Prediction of a mouse gene by homology

Sequence retrieval

  1. Retrieve the sequence BB019265
  2. Find the sequence in GeneNest database by either Blast or query with the AC.
  3. Screen the "nr" database at NCBI with
    1. the sequence of BB019265 (Tip: try also repeat masking)
    2. the consensus sequence from GeneNest
    3. compare the results.
  4. Screen the genomic "htgs" database at NCBI with the consensus sequence from GeneNest

Gene Prediction

  1. Run gene prediction on a genomic sequence found with the GeneNest consensus and compare the results with the sequences of the genes retrieved from the "nr" search.
  2. Cut out a region of 10 kb from the genomic sequence.
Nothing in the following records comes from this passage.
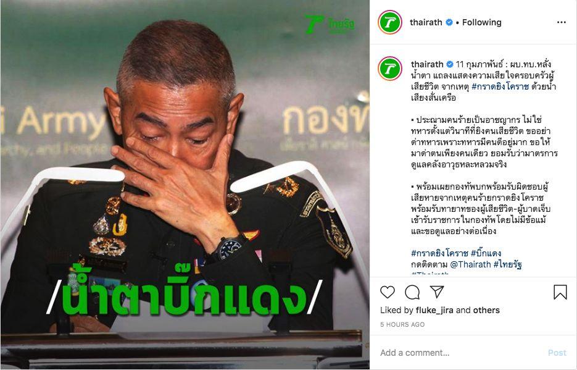The height and width of the screenshot is (370, 577).
Task: Open the list of others who liked
Action: [486, 310]
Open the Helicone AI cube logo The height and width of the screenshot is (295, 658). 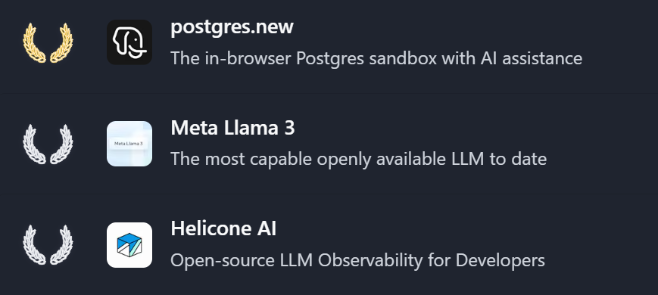point(129,245)
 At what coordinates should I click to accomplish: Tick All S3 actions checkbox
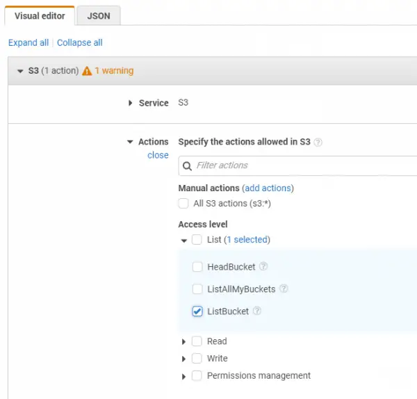(183, 204)
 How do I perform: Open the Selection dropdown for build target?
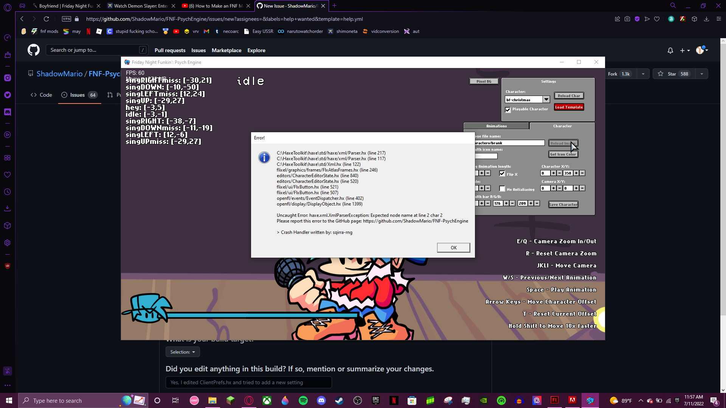tap(182, 352)
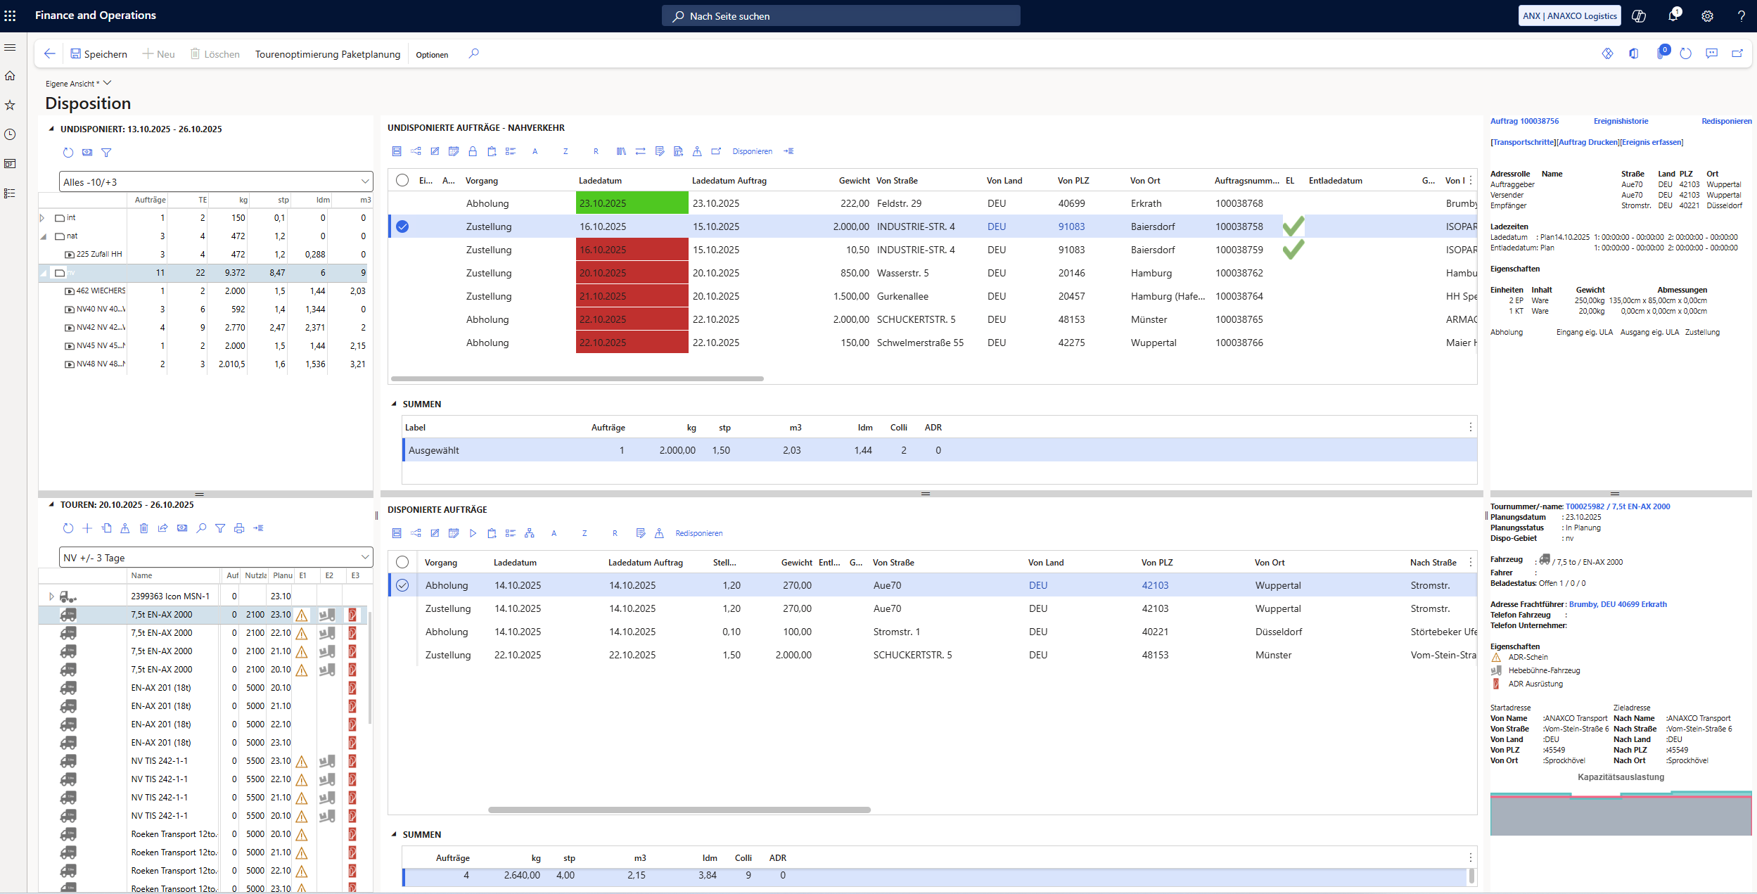This screenshot has height=894, width=1757.
Task: Open the 'NV +/- 3 Tage' dropdown
Action: pyautogui.click(x=364, y=557)
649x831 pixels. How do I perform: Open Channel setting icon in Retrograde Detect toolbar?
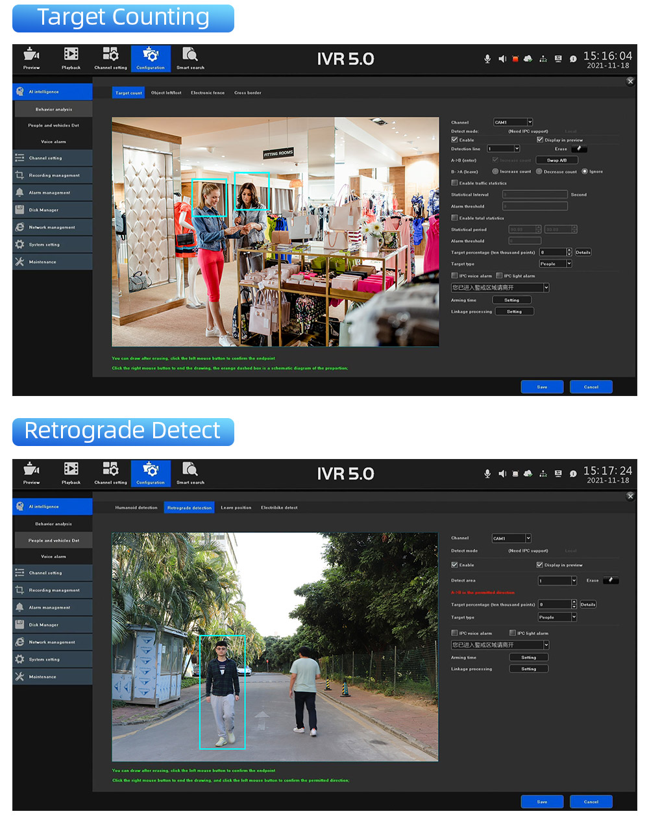[110, 473]
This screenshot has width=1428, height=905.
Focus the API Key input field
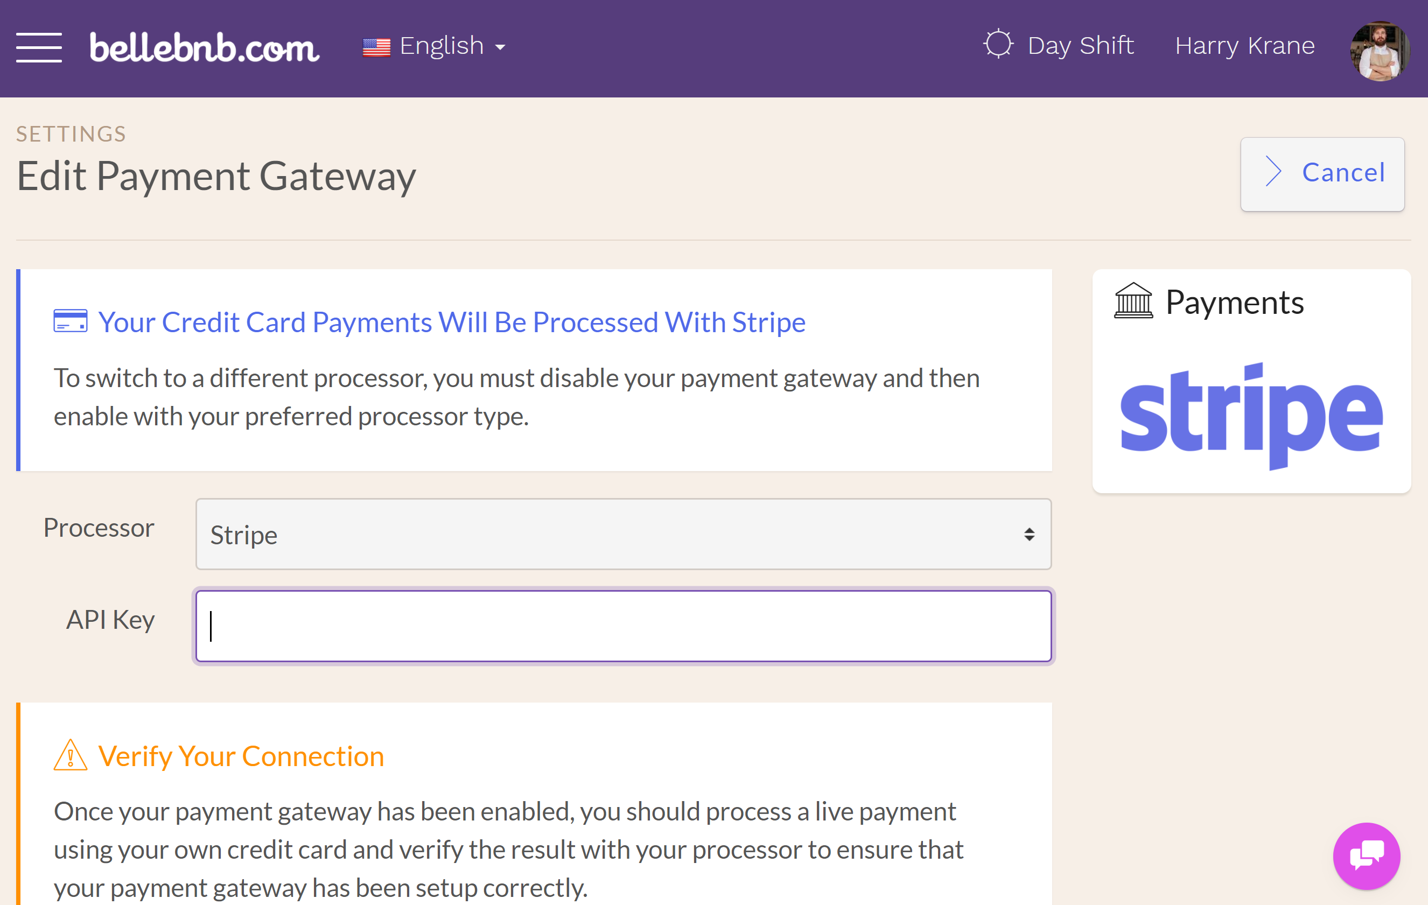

Use the homologous rat gene for the 2-oxoglutarate carrier to run homology based gene prediction using Gene Wise ( http://www.sanger.ac.uk/Software/Wise2/genewiseform.shtml)
  3. Compare the different gene predictions.

Alternative Splicing prediction based on EST data

For the following human EST sequences find a homologous cluster in the GeneNest database. Look for alternative splicing in the alignments of the consensus sequences of a cluster with the genomic sequence at http://splicenest.molgen.mpg.de

Optional:

Analysis of tissue-specificity based on EST data

Analyze the following GeneNest EST clusters.
Which EST clusters may reflect tissue-specific genes/transcripts ?
Which tissues are most important for each cluster ?

Promotor recognition (optional)

Retrieve the Sequence for the human c-myc oncogene
(Accession Number: D10493)
the promoter around position 2300

  1. Use the transfac database (http://transfac.gbf.de/TRANSFAC/) to get the promoter description. Alternatively, SRS can be used. Use search to find the c-myc gene.
  2. Use the Matinspector program to search in a 1000 bp window around the promotor region for potenitial transcription factor binding sites.